#### Dataset records:
►
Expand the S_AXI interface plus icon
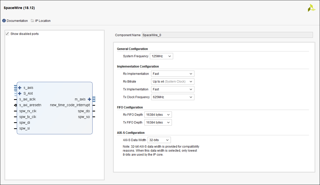The height and width of the screenshot is (185, 320). 20,94
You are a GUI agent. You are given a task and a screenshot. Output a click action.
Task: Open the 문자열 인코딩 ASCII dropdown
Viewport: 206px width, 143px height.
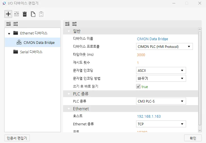point(161,70)
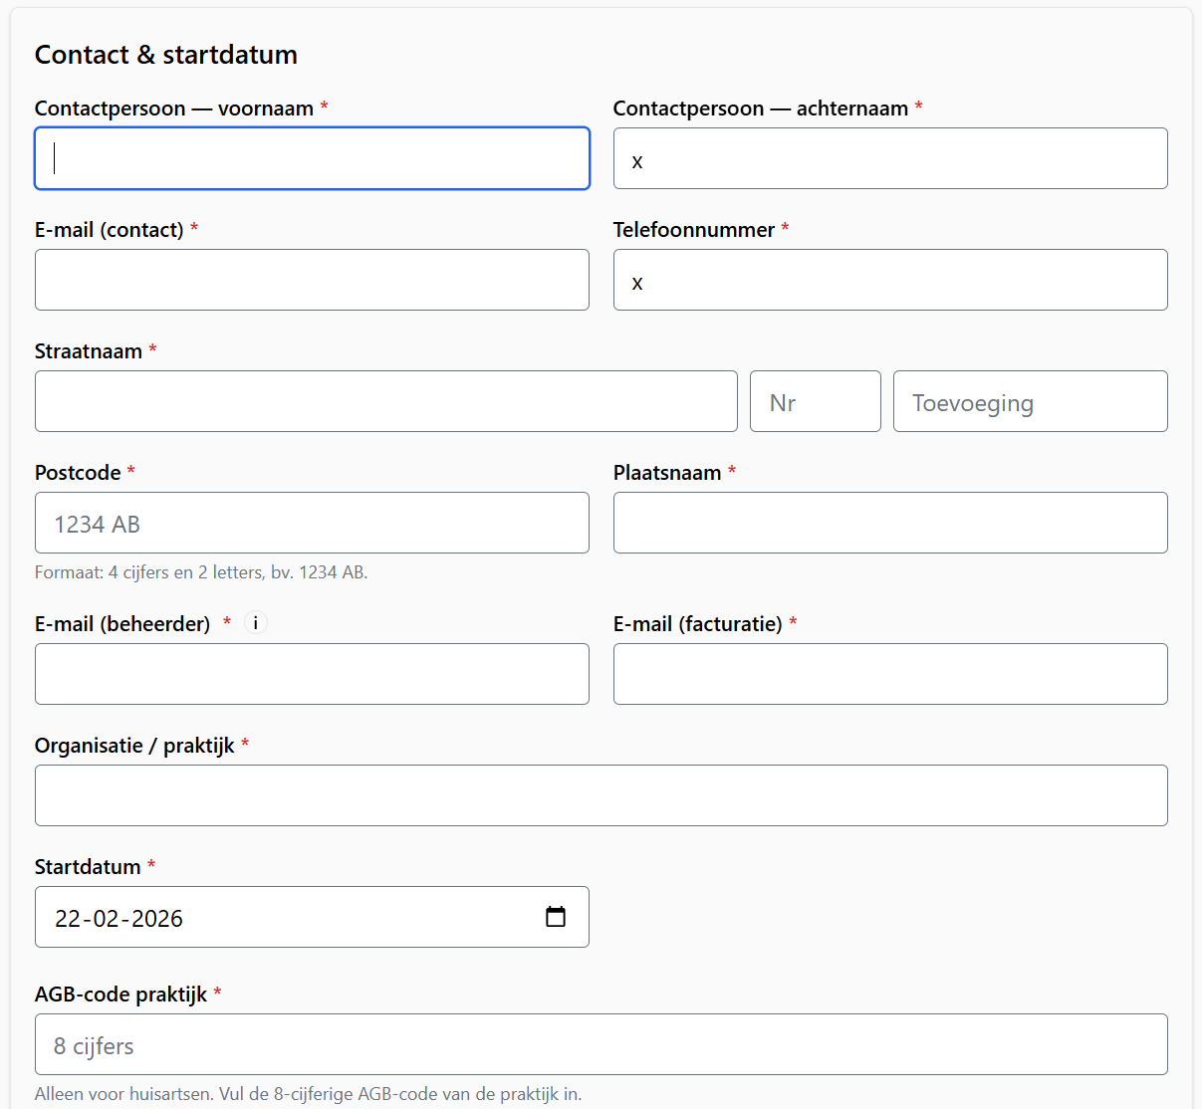Click the Toevoeging input field

(x=1030, y=401)
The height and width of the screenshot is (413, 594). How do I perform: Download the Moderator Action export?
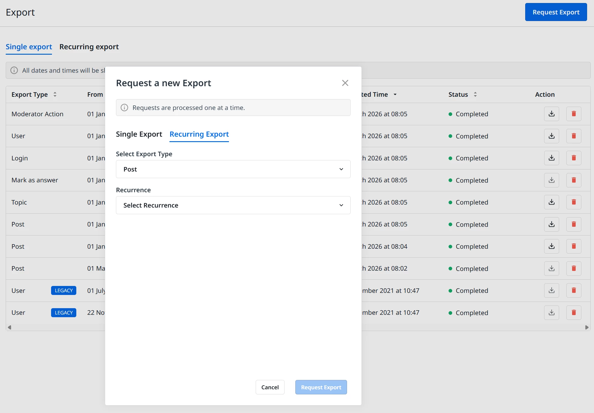(x=551, y=114)
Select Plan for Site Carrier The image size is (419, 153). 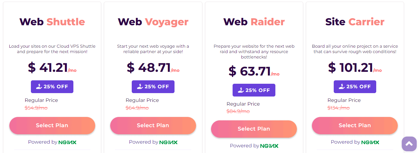click(355, 125)
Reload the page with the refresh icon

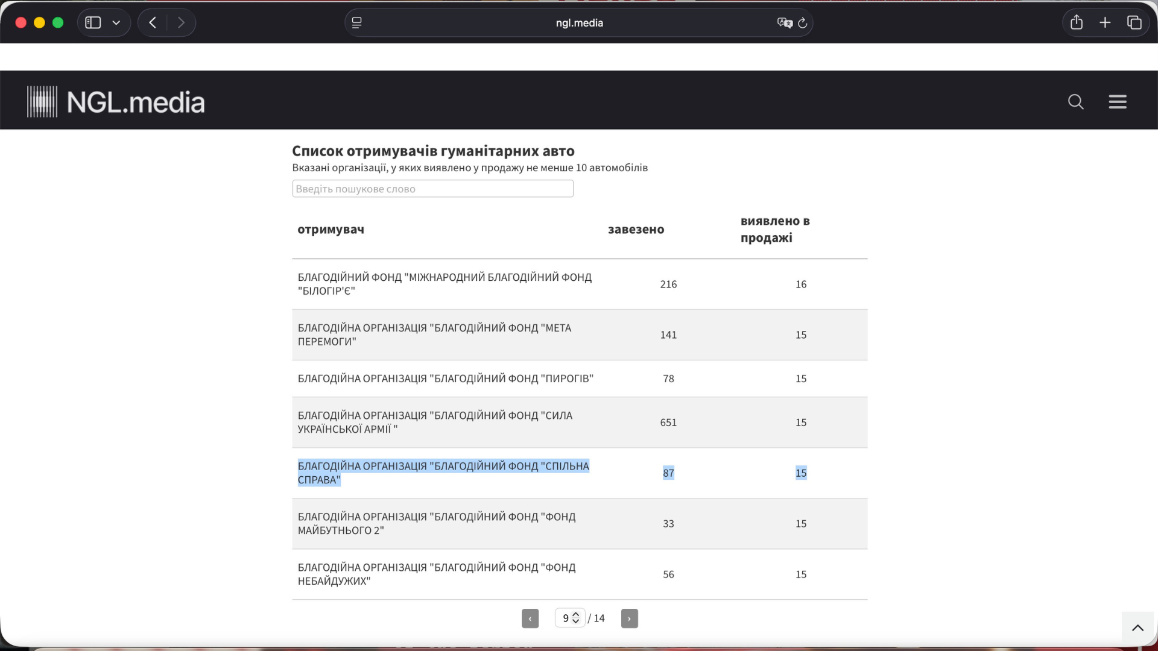tap(803, 23)
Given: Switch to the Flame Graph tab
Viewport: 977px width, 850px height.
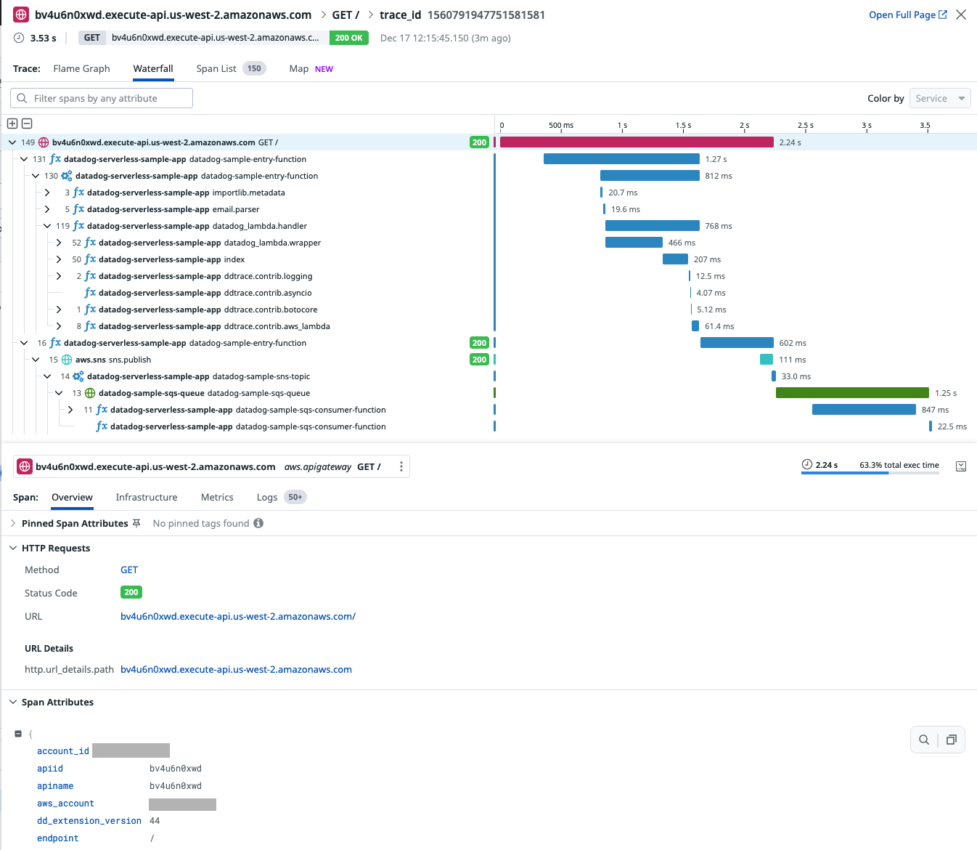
◄
#### What you should do:
Lay out the rows from the line containing "Given: Switch to the Flame Graph tab" through the end of the records as a numbered list, skipping blank lines. Leave the pictures out.

#### Task answer:
1. Given: Switch to the Flame Graph tab
2. Viewport: 977px width, 850px height.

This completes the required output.